Passed in 1997, Ordinance 716 allows restoration of a nonconforming building or structure to its condition prior to Hurricane Iniki making landfall on Kauai Sept. 11, 1992.
The law is crucial to blowing life into the iconic Wailua Beach resort, which has been closed for the last 21 years.
“If this ordinance is repealed, the planning and building process will be so difficult that it will make it economically unfeasible to rebuild the property,” the petition stated. “It will be the swan song for the resort we all love.”
The ordinance is the only remaining law from a set of measures passed in the aftermath of Iniki, which caused widespread destruction on Kauai.
The intent of the Iniki ordinances was to encourage and fast-track rebuilding on the island.
Mayor Bernard Carvalho Jr., who has pushed for the repeal of Ordinance 716, did not play a role in the petition being pulled from the Web, according to his staff.
“The mayor was not aware of the online petition until he read about it in the paper this morning,” county spokeswoman Beth Tokioka said Thursday.
Within a couple hours of being launched Wednesday, there were nearly 100 signatures and many written accounts from local residents and visitors.
On Thursday, The Garden Island received a handful of emails asking how to access and sign the petition, no longer online.
“The Coco Palms was the most special place we have ever been in all of our travels,” wrote Claudia Myers, of Lake in the Hills, Ill. She and her husband, Rick George Myers, got married on the property on Sept. 2, 1980, while Larry Rivera and his wife sang to them.
“Nothing compares — of course Grace Guslander cannot be replaced but you still have Larry and others who remember the magic that took place at the Coco Palms,” she said.
Myers and many others who signed the petition want to see the place rebuilt the way it was.
“It can be done, where is the love?” she said.
Tokioka said Carvalho has been made aware by the property owners of their intent to potentially rebuild the property.
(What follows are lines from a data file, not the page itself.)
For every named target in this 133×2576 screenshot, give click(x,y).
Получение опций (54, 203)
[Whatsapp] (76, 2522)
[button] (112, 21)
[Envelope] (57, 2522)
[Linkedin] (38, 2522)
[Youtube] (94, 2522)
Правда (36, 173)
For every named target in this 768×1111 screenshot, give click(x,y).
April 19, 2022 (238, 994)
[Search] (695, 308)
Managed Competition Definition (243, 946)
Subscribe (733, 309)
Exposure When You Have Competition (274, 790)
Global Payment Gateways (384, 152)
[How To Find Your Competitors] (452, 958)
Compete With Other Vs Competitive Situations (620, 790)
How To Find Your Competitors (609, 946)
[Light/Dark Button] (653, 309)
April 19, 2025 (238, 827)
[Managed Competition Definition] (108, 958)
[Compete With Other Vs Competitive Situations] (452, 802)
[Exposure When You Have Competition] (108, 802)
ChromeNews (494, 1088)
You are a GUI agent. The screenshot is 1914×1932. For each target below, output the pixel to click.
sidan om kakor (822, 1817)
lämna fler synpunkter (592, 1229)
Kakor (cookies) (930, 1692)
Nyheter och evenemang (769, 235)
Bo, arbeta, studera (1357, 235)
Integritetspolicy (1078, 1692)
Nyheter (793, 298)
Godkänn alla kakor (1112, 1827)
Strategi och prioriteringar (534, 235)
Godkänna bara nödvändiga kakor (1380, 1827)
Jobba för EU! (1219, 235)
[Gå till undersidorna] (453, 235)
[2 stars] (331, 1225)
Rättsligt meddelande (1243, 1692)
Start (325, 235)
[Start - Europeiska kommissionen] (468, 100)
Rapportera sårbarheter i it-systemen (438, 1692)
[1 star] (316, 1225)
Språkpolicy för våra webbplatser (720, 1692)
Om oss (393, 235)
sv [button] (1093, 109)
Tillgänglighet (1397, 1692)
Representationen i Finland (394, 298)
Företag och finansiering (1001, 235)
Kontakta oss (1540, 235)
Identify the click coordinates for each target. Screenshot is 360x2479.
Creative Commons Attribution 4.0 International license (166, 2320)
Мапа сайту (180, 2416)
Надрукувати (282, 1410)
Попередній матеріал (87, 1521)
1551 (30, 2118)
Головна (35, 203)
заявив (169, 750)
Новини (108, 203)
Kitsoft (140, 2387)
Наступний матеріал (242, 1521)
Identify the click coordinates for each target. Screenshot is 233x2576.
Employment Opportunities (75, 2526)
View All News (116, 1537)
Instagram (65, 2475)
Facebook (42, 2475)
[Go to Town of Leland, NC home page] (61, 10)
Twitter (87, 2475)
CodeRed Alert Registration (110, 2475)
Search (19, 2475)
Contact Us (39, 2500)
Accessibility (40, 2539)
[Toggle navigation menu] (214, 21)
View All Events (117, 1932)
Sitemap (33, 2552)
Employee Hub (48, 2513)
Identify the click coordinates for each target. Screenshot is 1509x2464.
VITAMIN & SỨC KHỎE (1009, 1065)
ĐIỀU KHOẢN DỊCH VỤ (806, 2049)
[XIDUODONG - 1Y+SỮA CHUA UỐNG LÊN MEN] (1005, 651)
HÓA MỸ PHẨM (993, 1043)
“They are certainly within their legal rights to do that and he has no position on that at this time,” she said.
But the mayor has made clear his position on a potential repeal of Ordinance 716.
Tokioka said Carvalho was “pleased” the Planning Commission voted Tuesday to transmit the proposed repeal of the Iniki ordinance to the Kauai County Council.
Prior to the commission’s unanimous decision, Carvalho sent Commission Chair Wayne Katayma a letter, in which he states, “Your assistance in the timely passage of this bill would be greatly appreciated.”
Tokioka said the administration expects the planning director will now transmit the proposal to the council.
Bills introduced by the council are either by the initiative of council members or by request. All bills must pass first reading, then go to public hearing and through an appropriate committee before going back to the full council for second and final reading.
The mayor can choose to sign or veto a bill, or let it become law without his signature.
A mayoral veto can be overruled by five council votes, but Carvalho has never vetoed a council bill since taking office in December 2008.
“The highest priority for the mayor at this time is to see some movement on the property toward cleaning it and progressing toward some type of meaningful re-use,” Tokioka said. “He would hope that, whatever happens on the property, the historical and cultural significance of the area will be preserved.”